Pikel agarró la cuerda otra vez, e Iván empezó a escalar, ayudado por los tirones de su hermano que se dirigía hacia la puerta de Cadderly.
Pikel subió, más aliviado al ver la mano rechoncha de Iván por encima del reborde del pasillo. Pero entonces cuatro figuras emergieron de la habitación de Cadderly.
Pikel instintivamente dejó ir la cuerda. Se sobresaltó ante el decreciente gemido de Iván y el ruido sordo cuando aterrizó de nuevo sobre el asesino al final de la cuerda. Aunque Pikel no podía preocuparse por ello, no con cuatro asesinos a unos pasos de él.
Pero los Máscaras de la Noche ya no estaban interesados en luchar. Al ver que las escaleras habían desaparecido, buscaron otros métodos de escape. Uno agarró la cuerda y, sin pensar en si estaba asegurada, saltó al vacío. Los otros bajaron de otra manera al salón, gateando por la barandilla allí donde encontraron puntos, la mayoría tablas sueltas, desde donde poder bajar.
Pikel pensó en perseguirlos, pero se detuvo cuando oyó que una puerta se entreabría y oyó un cántico. La siguiente cosa que supo el enano era que reposaba a unos metros de donde había estado, con un dolor agudo y lacerante en un costado, y las puntas de su pelo erizado moviéndose.
Mermano, las palabras se repitieron una y otra vez en la mente de Pikel, una letanía contra el mareo arremolinado, un aviso de que no se podía quedar allí arriba, descansando desamparado en el suelo.
Iván oyó al hombre aterrizar con fuerza a su lado, y sintió cómo el otro se retorcía lentamente bajo su peso. El enano levantó un párpado pesado para ver al asesino ante él, espada en mano.
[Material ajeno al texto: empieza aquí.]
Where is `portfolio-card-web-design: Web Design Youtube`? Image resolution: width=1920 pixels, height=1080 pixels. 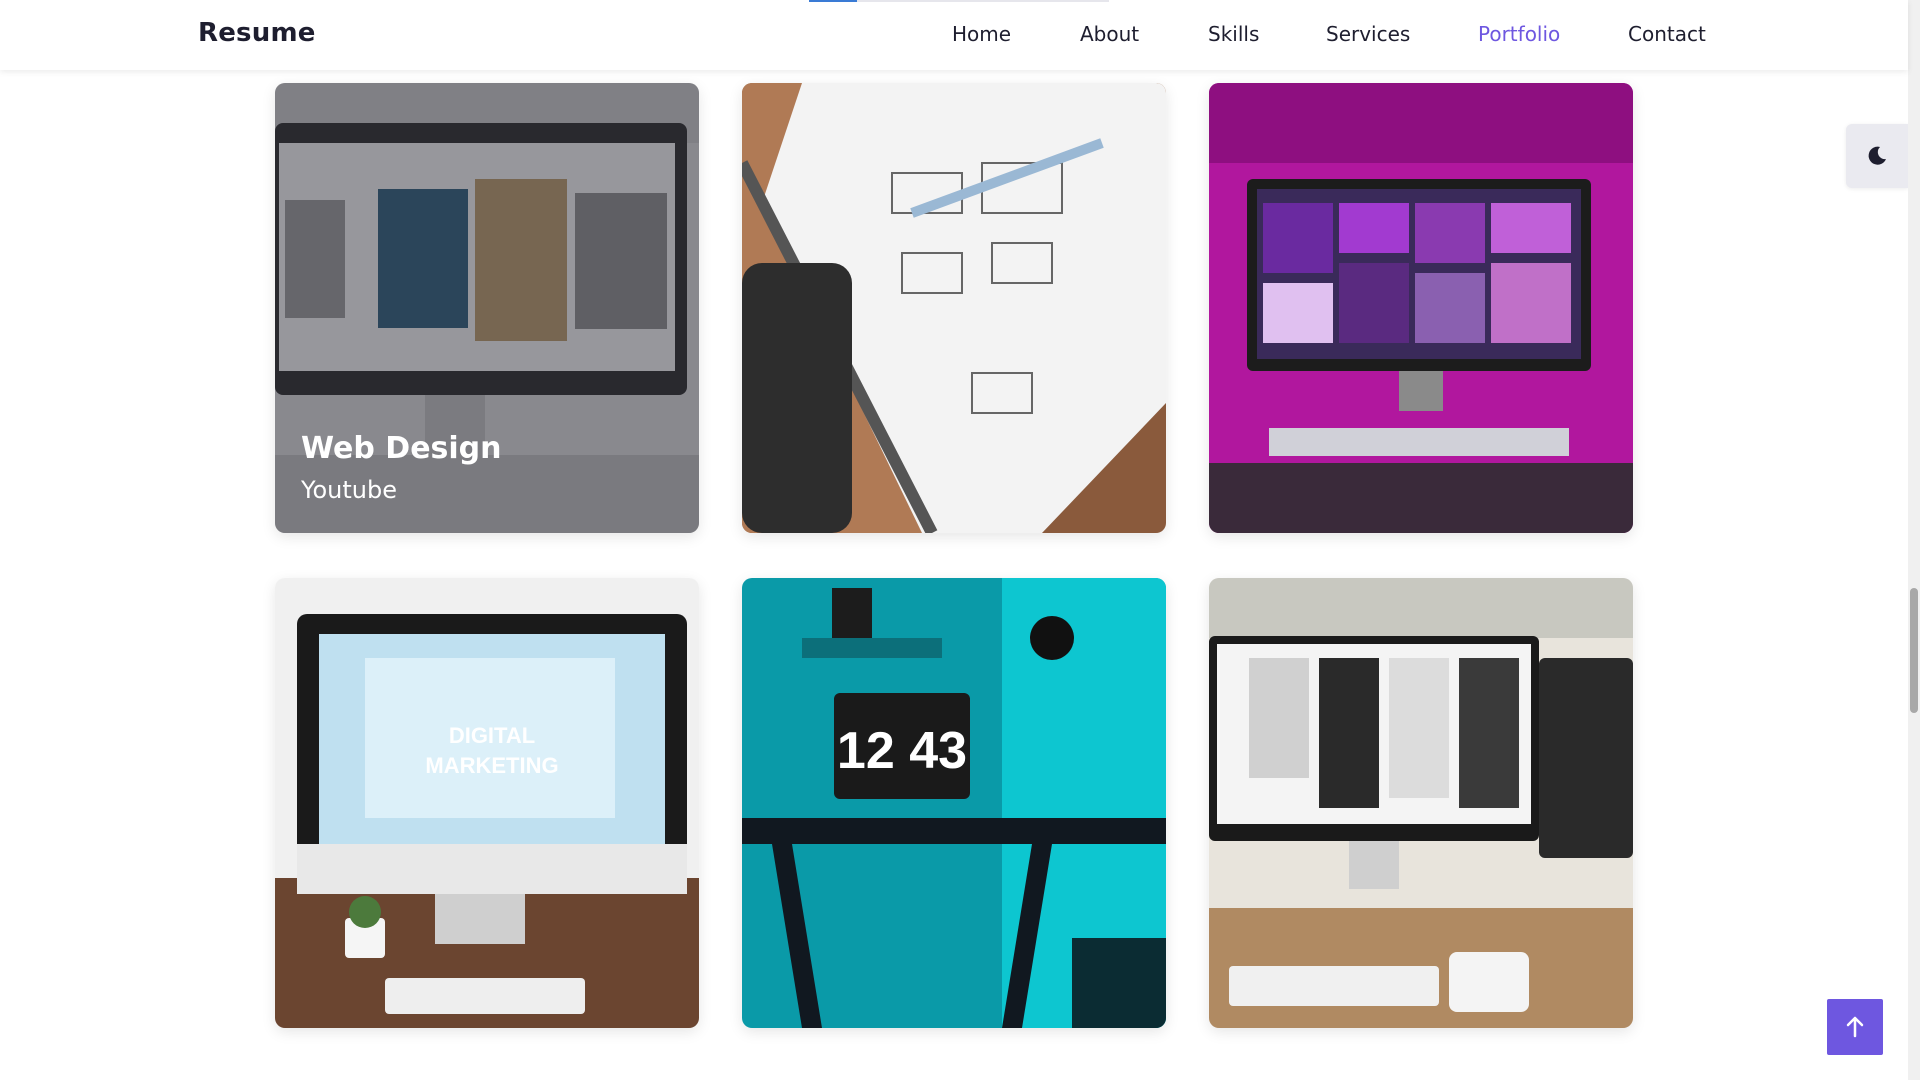 portfolio-card-web-design: Web Design Youtube is located at coordinates (487, 308).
El golpe vino antes de que el enano pudiera reaccionar, e Iván pensó que estaba muerto, pero el asesino golpeó por debajo de Iván.
Iván no se cuestionó su suerte. Se esforzó en sentarse, tratando de localizar su hacha, o cualquier otra cosa que pudiera usar contra el asesino que estaba en pie.
Demasiado tarde. La espada del asesino se elevó otra vez.
—Mermano —gritó Pikel mientras volaba por la abertura.
El asesino se tiró, rodó hasta ponerse en pie, y siguió a sus compañeros fuera del edificio.
Pikel golpeó a Iván de lleno.
Iván gruñó mientras esperaba con paciencia, no tenía elección en el asunto, que Pikel saliera de encima de él.
—Si estás esperando las gracias, espera sentado —refunfuñó Iván.
Cadderly tardó demasiado en llegar a la escena, por el bien del otro asesino.
El joven clérigo se relajó tan pronto como llegó a la cima del empinado tejado. Danica estaba bajo él, en un valle entre varios aleros. El asesino que quedaba también estaba allí, arrodillado delante de Danica, los brazos colgando a los lados, y la cabeza moviéndose de un lado a otro, sangre y sudor salpicando, mientras Danica le daba un golpe tras otro en la cara.
—Está muerto —remarcó Cadderly cuando llegó junto a la joven luchadora.
Danica, sollozando, golpeó al hombre otra vez, el destrozado cartílago de su nariz crujió con el golpe.
—¡Está muerto! —dijo Cadderly con más énfasis, aunque mantuvo el tono tranquilizador.
Danica se dio media vuelta, su cara estaba desfigurada por una mezcla de rabia y pena, y cayó en sus brazos. Cadderly lanzó una mirada curiosa mientras la rodeaba con sus brazos, y Danica saltó hacia atrás, mirando al joven clérigo con incredulidad.
—¿Qué…? —tartamudeó, mientras andaba hacia atrás alejándose, y Cadderly, descubriendo el cambio por primera vez, no tuvo respuestas para ella.
Sus brazos y piernas, cubiertos de pelaje blanco, se habían convertido en los de una ardilla.